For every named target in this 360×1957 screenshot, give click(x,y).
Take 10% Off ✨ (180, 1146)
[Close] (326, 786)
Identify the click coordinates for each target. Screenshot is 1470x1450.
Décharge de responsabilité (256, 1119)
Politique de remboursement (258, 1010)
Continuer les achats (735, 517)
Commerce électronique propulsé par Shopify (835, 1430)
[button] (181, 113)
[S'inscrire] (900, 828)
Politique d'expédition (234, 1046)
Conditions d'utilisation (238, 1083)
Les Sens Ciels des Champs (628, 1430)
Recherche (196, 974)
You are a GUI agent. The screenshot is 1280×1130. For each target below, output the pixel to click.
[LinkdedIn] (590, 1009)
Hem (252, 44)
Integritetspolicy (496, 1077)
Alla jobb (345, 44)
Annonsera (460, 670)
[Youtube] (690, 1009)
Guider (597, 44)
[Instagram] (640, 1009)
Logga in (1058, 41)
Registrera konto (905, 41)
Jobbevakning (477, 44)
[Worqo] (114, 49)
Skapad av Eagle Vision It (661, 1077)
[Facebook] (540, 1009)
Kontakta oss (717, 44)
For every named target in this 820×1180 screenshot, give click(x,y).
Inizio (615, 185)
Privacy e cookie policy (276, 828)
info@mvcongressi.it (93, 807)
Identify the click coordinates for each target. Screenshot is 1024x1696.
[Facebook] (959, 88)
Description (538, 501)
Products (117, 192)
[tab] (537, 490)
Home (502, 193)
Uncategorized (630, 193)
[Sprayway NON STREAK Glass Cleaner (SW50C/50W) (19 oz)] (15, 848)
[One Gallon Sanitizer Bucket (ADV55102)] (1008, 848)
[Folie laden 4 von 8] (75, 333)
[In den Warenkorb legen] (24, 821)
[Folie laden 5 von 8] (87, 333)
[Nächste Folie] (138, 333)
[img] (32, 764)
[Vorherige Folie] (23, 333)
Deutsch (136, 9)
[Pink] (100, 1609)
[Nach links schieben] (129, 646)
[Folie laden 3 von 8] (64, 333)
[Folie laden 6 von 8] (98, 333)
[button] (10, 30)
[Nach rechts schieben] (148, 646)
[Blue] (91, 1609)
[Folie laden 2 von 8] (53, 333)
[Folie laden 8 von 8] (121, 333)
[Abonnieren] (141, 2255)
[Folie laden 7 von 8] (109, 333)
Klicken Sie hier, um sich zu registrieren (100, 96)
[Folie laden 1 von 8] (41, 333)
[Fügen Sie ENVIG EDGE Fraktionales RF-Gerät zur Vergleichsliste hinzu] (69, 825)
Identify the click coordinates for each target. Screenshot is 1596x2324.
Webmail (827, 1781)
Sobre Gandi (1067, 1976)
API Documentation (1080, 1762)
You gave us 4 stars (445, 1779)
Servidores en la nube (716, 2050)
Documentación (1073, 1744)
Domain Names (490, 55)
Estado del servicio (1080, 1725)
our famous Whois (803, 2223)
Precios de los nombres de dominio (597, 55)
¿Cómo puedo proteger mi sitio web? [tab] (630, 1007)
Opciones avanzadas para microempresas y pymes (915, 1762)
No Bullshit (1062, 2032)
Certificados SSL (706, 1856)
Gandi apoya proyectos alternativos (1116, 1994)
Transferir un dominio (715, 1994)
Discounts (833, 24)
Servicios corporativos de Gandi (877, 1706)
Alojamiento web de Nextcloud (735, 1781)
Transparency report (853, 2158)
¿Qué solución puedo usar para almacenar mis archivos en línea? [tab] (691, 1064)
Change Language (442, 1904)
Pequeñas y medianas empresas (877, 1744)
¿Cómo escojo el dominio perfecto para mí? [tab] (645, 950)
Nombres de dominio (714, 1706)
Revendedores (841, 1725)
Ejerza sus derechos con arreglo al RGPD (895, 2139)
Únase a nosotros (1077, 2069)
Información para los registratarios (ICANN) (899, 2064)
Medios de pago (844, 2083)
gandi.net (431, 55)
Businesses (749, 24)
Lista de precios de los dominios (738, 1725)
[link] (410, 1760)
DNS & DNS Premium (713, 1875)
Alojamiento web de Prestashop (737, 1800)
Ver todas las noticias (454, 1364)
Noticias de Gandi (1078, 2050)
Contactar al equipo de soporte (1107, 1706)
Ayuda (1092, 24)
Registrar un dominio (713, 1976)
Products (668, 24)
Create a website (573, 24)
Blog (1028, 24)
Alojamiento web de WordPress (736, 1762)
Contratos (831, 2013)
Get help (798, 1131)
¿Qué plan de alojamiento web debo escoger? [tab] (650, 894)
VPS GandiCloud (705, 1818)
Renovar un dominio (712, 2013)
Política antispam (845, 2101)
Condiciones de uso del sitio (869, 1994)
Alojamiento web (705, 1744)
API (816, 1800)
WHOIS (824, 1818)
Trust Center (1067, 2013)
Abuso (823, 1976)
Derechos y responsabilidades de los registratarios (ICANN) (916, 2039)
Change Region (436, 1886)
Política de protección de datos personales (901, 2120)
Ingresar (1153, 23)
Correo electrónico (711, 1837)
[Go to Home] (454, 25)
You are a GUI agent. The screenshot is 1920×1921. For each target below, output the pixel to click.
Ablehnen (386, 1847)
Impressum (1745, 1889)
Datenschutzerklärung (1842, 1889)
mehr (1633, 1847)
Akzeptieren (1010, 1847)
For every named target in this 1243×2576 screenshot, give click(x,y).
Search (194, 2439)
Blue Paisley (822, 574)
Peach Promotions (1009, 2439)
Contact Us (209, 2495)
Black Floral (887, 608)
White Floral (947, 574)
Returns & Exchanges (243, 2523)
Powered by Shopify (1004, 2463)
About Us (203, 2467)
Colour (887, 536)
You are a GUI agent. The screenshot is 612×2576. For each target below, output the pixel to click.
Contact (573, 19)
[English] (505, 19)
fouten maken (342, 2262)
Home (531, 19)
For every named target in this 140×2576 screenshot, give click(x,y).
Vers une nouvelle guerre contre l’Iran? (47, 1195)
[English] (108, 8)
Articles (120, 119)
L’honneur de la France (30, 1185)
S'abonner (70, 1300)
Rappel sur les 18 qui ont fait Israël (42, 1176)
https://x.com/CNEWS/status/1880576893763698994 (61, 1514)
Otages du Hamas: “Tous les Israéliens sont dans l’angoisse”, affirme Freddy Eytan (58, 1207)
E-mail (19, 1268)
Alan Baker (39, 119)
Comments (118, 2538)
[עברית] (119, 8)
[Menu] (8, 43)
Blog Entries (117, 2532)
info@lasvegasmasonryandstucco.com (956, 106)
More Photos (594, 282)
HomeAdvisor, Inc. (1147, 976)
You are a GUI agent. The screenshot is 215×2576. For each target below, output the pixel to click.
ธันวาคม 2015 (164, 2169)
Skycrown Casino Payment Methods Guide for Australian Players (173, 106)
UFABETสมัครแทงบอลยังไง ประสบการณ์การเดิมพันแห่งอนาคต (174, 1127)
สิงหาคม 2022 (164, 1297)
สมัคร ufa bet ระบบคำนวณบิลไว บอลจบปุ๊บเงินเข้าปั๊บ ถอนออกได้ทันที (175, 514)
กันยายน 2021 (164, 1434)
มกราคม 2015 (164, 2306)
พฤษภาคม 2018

TASK TO CARRY OUT: Repeat the entries above exactly, leaving nothing out.

TASK ANSWER:
For every named target in this 360×1957 screenshot, give click(x,y).
Take 10% Off ✨ (180, 1146)
[Close] (326, 786)
Identify the click coordinates for each target. Screenshot is 1470x1450.
Décharge de responsabilité (256, 1119)
Politique de remboursement (258, 1010)
Continuer les achats (735, 517)
Commerce électronique propulsé par Shopify (835, 1430)
[button] (181, 113)
[S'inscrire] (900, 828)
Politique d'expédition (234, 1046)
Conditions d'utilisation (238, 1083)
Les Sens Ciels des Champs (628, 1430)
Recherche (196, 974)
You are a GUI agent. The screenshot is 1280×1130. For each target below, output the pixel to click.
[LinkdedIn] (590, 1009)
Hem (252, 44)
Integritetspolicy (496, 1077)
Alla jobb (345, 44)
Annonsera (460, 670)
[Youtube] (690, 1009)
Guider (597, 44)
[Instagram] (640, 1009)
Logga in (1058, 41)
Registrera konto (905, 41)
Jobbevakning (477, 44)
[Worqo] (114, 49)
Skapad av Eagle Vision It (661, 1077)
[Facebook] (540, 1009)
Kontakta oss (717, 44)
For every named target in this 820×1180 screenshot, give click(x,y).
Inizio (615, 185)
Privacy e cookie policy (276, 828)
info@mvcongressi.it (93, 807)
Identify the click coordinates for each target. Screenshot is 1024x1696.
[Facebook] (959, 88)
Description (538, 501)
Products (117, 192)
[tab] (537, 490)
Home (502, 193)
Uncategorized (630, 193)
[Sprayway NON STREAK Glass Cleaner (SW50C/50W) (19 oz)] (15, 848)
[One Gallon Sanitizer Bucket (ADV55102)] (1008, 848)
[Folie laden 4 von 8] (75, 333)
[In den Warenkorb legen] (24, 821)
[Folie laden 5 von 8] (87, 333)
[Nächste Folie] (138, 333)
[img] (32, 764)
[Vorherige Folie] (23, 333)
Deutsch (136, 9)
[Pink] (100, 1609)
[Nach links schieben] (129, 646)
[Folie laden 3 von 8] (64, 333)
[Folie laden 6 von 8] (98, 333)
[button] (10, 30)
[Nach rechts schieben] (148, 646)
[Blue] (91, 1609)
[Folie laden 2 von 8] (53, 333)
[Folie laden 8 von 8] (121, 333)
[Abonnieren] (141, 2255)
[Folie laden 7 von 8] (109, 333)
Klicken Sie hier, um sich zu registrieren (100, 96)
[Folie laden 1 von 8] (41, 333)
[Fügen Sie ENVIG EDGE Fraktionales RF-Gerät zur Vergleichsliste hinzu] (69, 825)
Identify the click coordinates for each target. Screenshot is 1596x2324.
Webmail (827, 1781)
Sobre Gandi (1067, 1976)
API Documentation (1080, 1762)
You gave us 4 stars (445, 1779)
Servidores en la nube (716, 2050)
Documentación (1073, 1744)
Domain Names (490, 55)
Estado del servicio (1080, 1725)
our famous Whois (803, 2223)
Precios de los nombres de dominio (597, 55)
¿Cómo puedo proteger mi sitio web? [tab] (630, 1007)
Opciones avanzadas para microempresas y pymes (915, 1762)
No Bullshit (1062, 2032)
Certificados SSL (706, 1856)
Gandi apoya proyectos alternativos (1116, 1994)
Transferir un dominio (715, 1994)
Discounts (833, 24)
Servicios corporativos de Gandi (877, 1706)
Alojamiento web de Nextcloud (735, 1781)
Transparency report (853, 2158)
¿Qué solución puedo usar para almacenar mis archivos en línea? [tab] (691, 1064)
Change Language (442, 1904)
Pequeñas y medianas empresas (877, 1744)
¿Cómo escojo el dominio perfecto para mí? [tab] (645, 950)
Nombres de dominio (714, 1706)
Revendedores (841, 1725)
Ejerza sus derechos con arreglo al RGPD (895, 2139)
Únase a nosotros (1077, 2069)
Información para los registratarios (ICANN) (899, 2064)
Medios de pago (844, 2083)
gandi.net (431, 55)
Businesses (749, 24)
Lista de precios de los dominios (738, 1725)
[link] (410, 1760)
DNS & DNS Premium (713, 1875)
Alojamiento web de Prestashop (737, 1800)
Ver todas las noticias (454, 1364)
Noticias de Gandi (1078, 2050)
Contactar al equipo de soporte (1107, 1706)
Ayuda (1092, 24)
Registrar un dominio (713, 1976)
Products (668, 24)
Create a website (573, 24)
Blog (1028, 24)
Alojamiento web de WordPress (736, 1762)
Contratos (831, 2013)
Get help (798, 1131)
¿Qué plan de alojamiento web debo escoger? [tab] (650, 894)
VPS GandiCloud (705, 1818)
Renovar un dominio (712, 2013)
Política antispam (845, 2101)
Condiciones de uso del sitio (869, 1994)
Alojamiento web (705, 1744)
API (816, 1800)
WHOIS (824, 1818)
Trust Center (1067, 2013)
Abuso (823, 1976)
Derechos y responsabilidades de los registratarios (ICANN) (916, 2039)
Change Region (436, 1886)
Política de protección de datos personales (901, 2120)
Ingresar (1153, 23)
Correo electrónico (711, 1837)
[Go to Home] (454, 25)
You are a GUI agent. The screenshot is 1920×1921. For each target below, output the pixel to click.
Ablehnen (386, 1847)
Impressum (1745, 1889)
Datenschutzerklärung (1842, 1889)
mehr (1633, 1847)
Akzeptieren (1010, 1847)
For every named target in this 1243×2576 screenshot, give click(x,y).
Search (194, 2439)
Blue Paisley (822, 574)
Peach Promotions (1009, 2439)
Contact Us (209, 2495)
Black Floral (887, 608)
White Floral (947, 574)
Returns & Exchanges (243, 2523)
Powered by Shopify (1004, 2463)
About Us (203, 2467)
Colour (887, 536)
You are a GUI agent. The screenshot is 612×2576. For each target below, output the pixel to click.
Contact (573, 19)
[English] (505, 19)
fouten maken (342, 2262)
Home (531, 19)
For every named target in this 140×2576 screenshot, give click(x,y).
Vers une nouvelle guerre contre l’Iran? (47, 1195)
[English] (108, 8)
Articles (120, 119)
L’honneur de la France (30, 1185)
S'abonner (70, 1300)
Rappel sur les 18 qui ont fait Israël (42, 1176)
https://x.com/CNEWS/status/1880576893763698994 (61, 1514)
Otages du Hamas: “Tous les Israéliens sont dans l’angoisse”, affirme Freddy Eytan (58, 1207)
E-mail (19, 1268)
Alan Baker (39, 119)
Comments (118, 2538)
[עברית] (119, 8)
[Menu] (8, 43)
Blog Entries (117, 2532)
info@lasvegasmasonryandstucco.com (956, 106)
More Photos (594, 282)
HomeAdvisor, Inc. (1147, 976)
You are a GUI agent. The screenshot is 215×2576. For each target below, output the pixel to click.
ธันวาคม 2015 (164, 2169)
Skycrown Casino Payment Methods Guide for Australian Players (173, 106)
UFABETสมัครแทงบอลยังไง ประสบการณ์การเดิมพันแห่งอนาคต (174, 1127)
สิงหาคม 2022 (164, 1297)
สมัคร ufa bet ระบบคำนวณบิลไว บอลจบปุ๊บเงินเข้าปั๊บ ถอนออกได้ทันที (175, 514)
กันยายน 2021 (164, 1434)
มกราคม 2015 (164, 2306)
พฤษภาคม 2018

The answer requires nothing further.